Following Paul Russell’s talk at MCqMC 2016, I took a look at his recently arXived paper. In the plane to Sydney. The pseudo-code representation of the method is identical to our population Monte Carlo algorithm as is the suggestion to approximate the posterior by a mixture, but one novel aspect is to use Reich’s ensemble transportation at the resampling stage, in order to maximise the correlation between the original and the resampled versions of the particle systems. (As in our later versions of PMC, the authors also use as importance denominator the entire mixture rather than conditioning on the selected last-step particle.)
“The output of the resampling algorithm gives us a set of evenly weighted samples that we believe represents the target distribution well”
I disagree with this statement: Reweighting does not improve the quality of the posterior approximation, since it introduces more variability. If the original sample is found missing in its adequation to the target, so is the resampled one. Worse, by producing a sample with equal weights, this step may give a false impression of adequate representation…

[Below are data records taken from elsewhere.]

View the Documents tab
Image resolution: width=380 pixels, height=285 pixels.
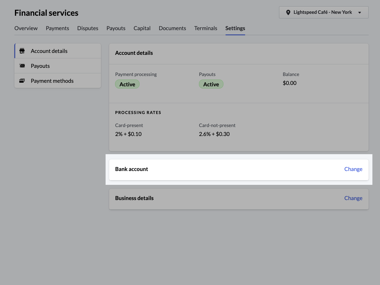(x=172, y=28)
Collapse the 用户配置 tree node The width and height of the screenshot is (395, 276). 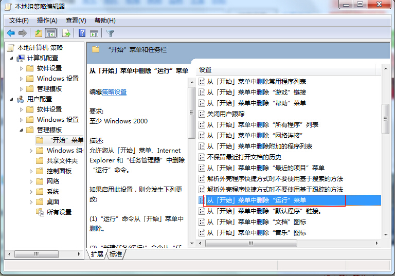coord(11,99)
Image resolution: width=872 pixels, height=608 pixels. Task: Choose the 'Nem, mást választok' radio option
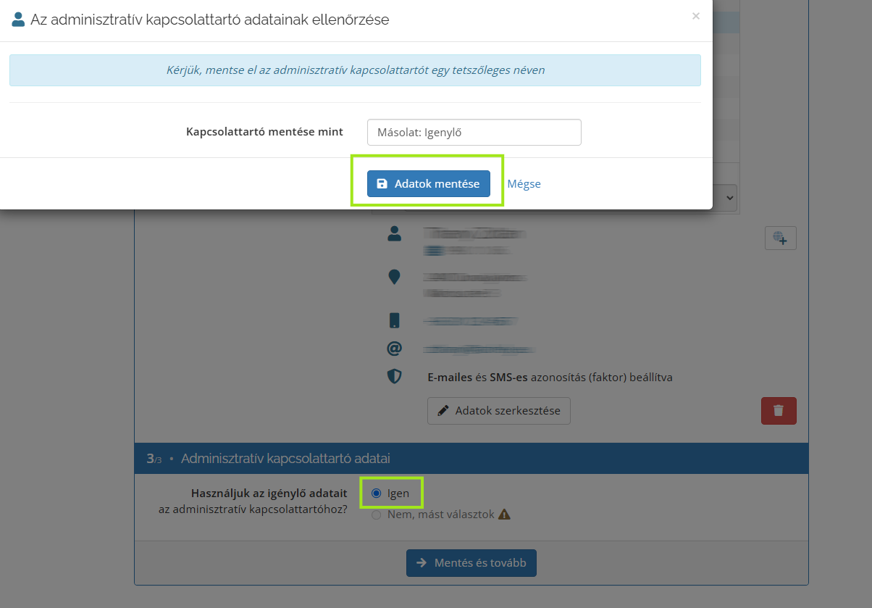click(376, 515)
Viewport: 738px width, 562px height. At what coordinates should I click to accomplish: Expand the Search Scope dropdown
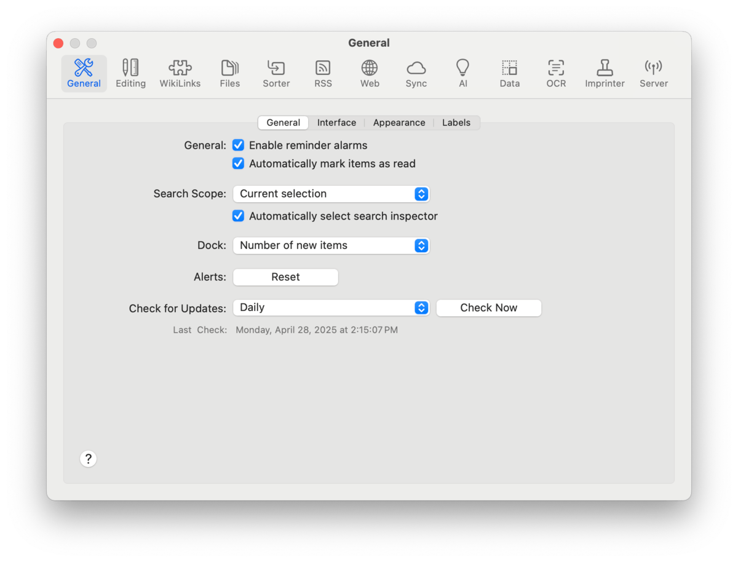click(331, 194)
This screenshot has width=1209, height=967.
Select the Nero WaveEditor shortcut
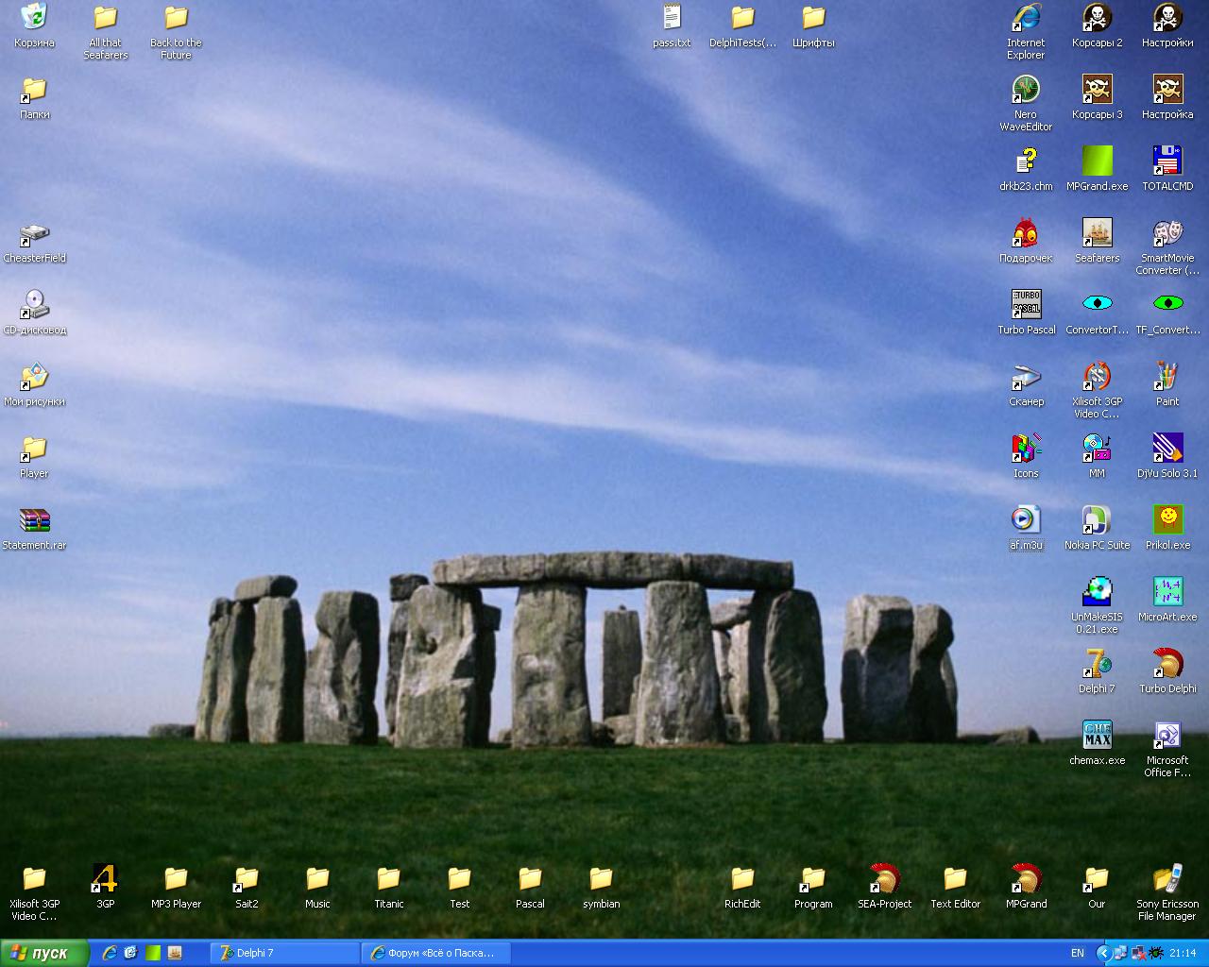(x=1026, y=90)
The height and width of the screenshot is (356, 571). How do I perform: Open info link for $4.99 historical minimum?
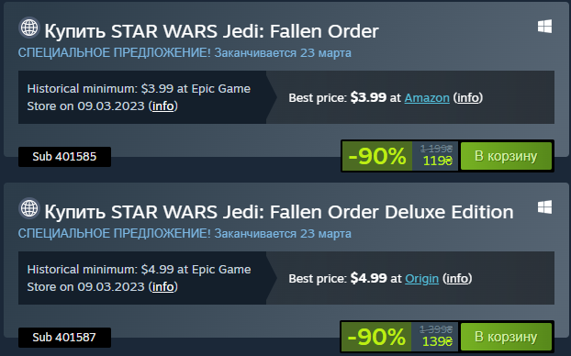pos(162,287)
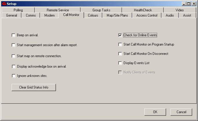Check the Display Events List box

tap(120, 63)
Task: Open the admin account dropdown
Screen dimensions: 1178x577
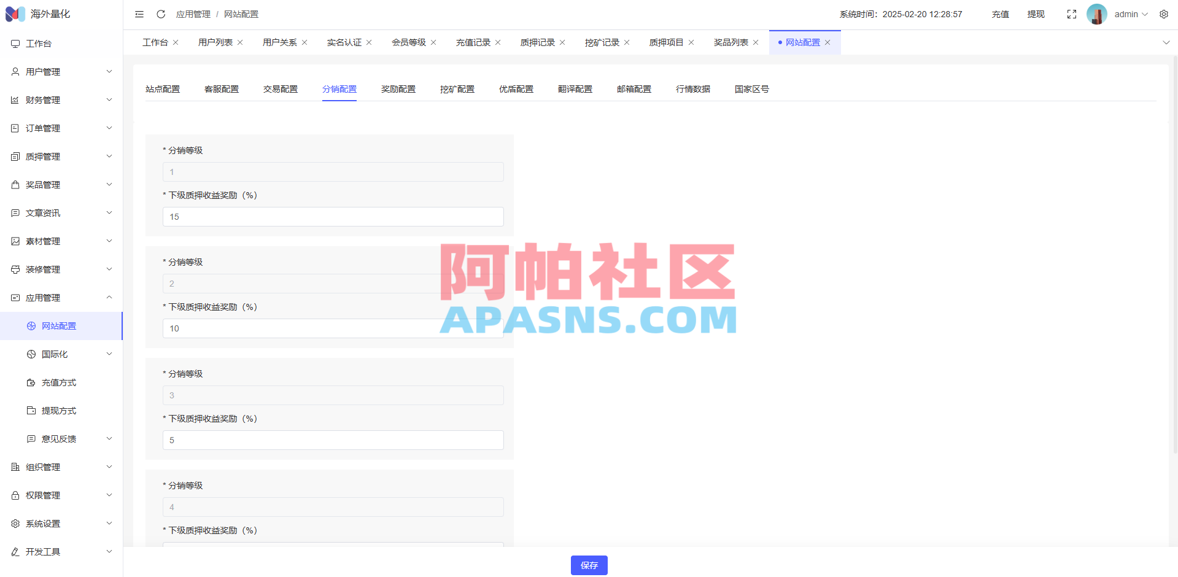Action: [x=1130, y=14]
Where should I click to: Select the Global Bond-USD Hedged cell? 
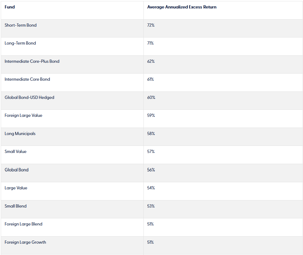pos(29,98)
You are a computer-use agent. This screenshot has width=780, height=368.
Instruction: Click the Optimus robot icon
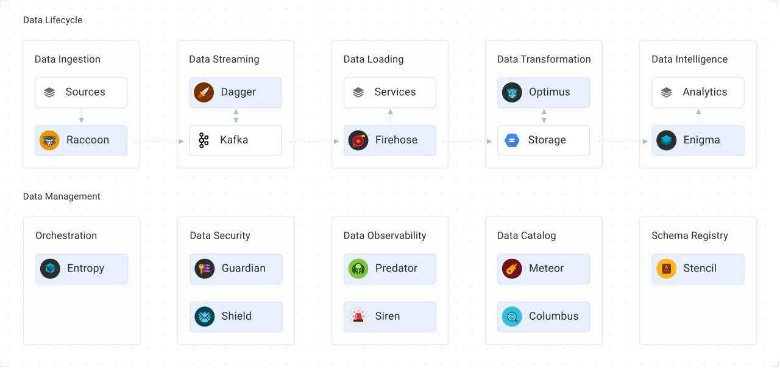click(512, 92)
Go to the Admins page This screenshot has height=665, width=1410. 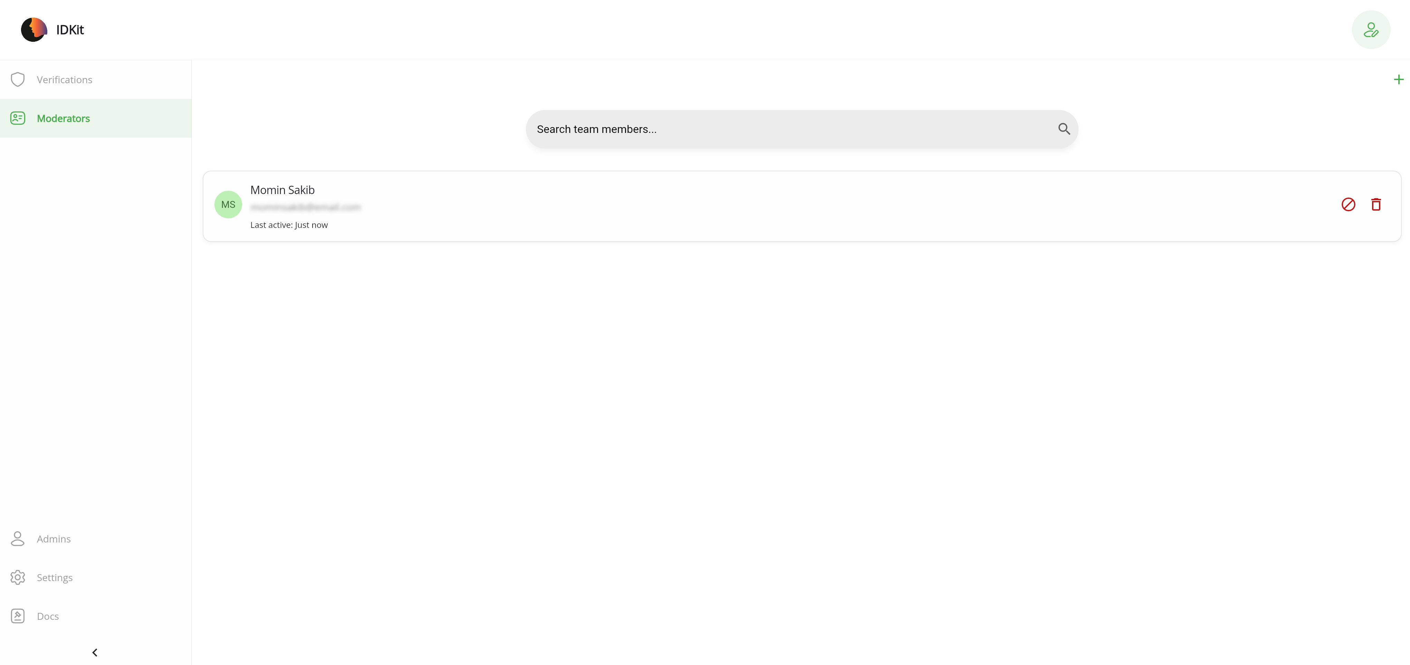click(x=54, y=539)
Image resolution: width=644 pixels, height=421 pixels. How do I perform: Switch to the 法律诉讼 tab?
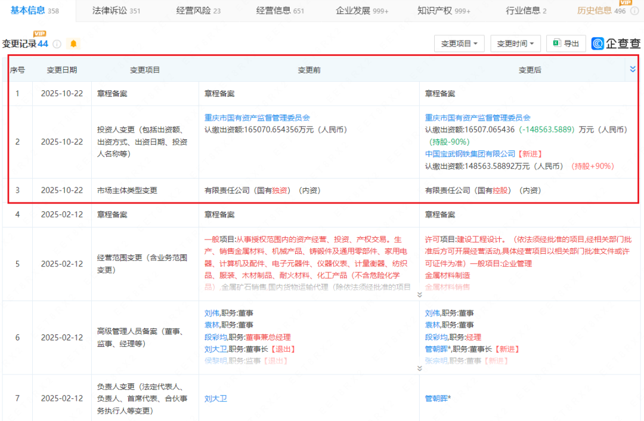116,11
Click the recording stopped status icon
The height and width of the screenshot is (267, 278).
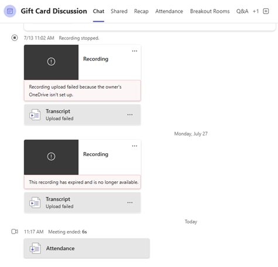[x=15, y=38]
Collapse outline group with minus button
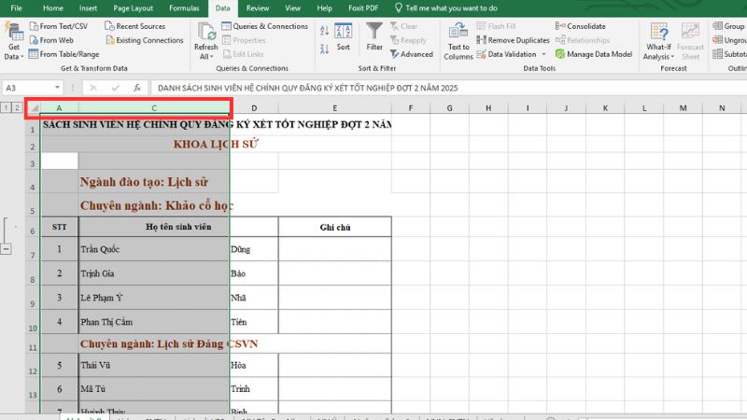Viewport: 747px width, 420px height. 6,249
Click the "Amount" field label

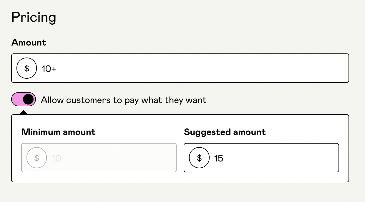(29, 42)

Another unclear point in the pape relates to tuning the parameters of the mixture importance sampler. The paper discusses tuning these parameters during a burn-in stage, referring to “due to the constraints on adaptive MCMC algorithms”, which indeed is only pertinent for MCMC algorithms, since importance sampling can be constantly modified while remaining valid. This was a major point for advocating PMC. I am thus unsure what the authors mean by a burn-in period in such a context. Actually, I am also unsure on how they use effective sample size to select the new value of the importance parameter, e.g., the variance β in a random walk mixture: the effective sample size involves this variance implicitly through the realised sample hence changing β means changing the realised sample… This seems too costly to contemplate so I wonder at the way Figure 4.2 is produced.
“A popular approach for adaptive MCMC algorithms is to view the scaling parameter as a random variable which we can sample during the course of the MCMC iterations.”
While this is indeed an attractive notion [that I played with in the early days of adaptive MCMC, with the short-lived notion of cyber-parameters], I do not think it is of much help in optimising an MCMC algorithm, since the scaling parameter need be optimised, resulting into a time-inhomogeneous target. A more appropriate tool is thus stochastic optimisation à la Robbins-Monro, as exemplified in Andrieu and Moulines (2006). The paper however remains unclear as to how the scales are updated (see e.g. Section 4.2).
“Ideally, we would like to use a resampling algorithm which is not prohibitively costly for moderately or large sized ensembles, which preserves the mean of the samples, and which makes it much harder for the new samples to forget a significant region in the density.”
The paper also misses on the developments of the early 2000’s about more sophisticated resampling steps, especially Paul Fearnhead’s contributions (see also Nicolas Chopin’s thesis). There exist valid resampling methods that require a single uniform (0,1) to be drawn, rather than m. The proposed method has a flavour similar to systematic resampling, but I wonder at the validity of returning values that are averages of earlier simulations, since this modifies their distribution into ones with slimmer tails. (And it is parameterisation dependent.) Producing xi with probability pi is not the same as returning the average of the pixi‘s.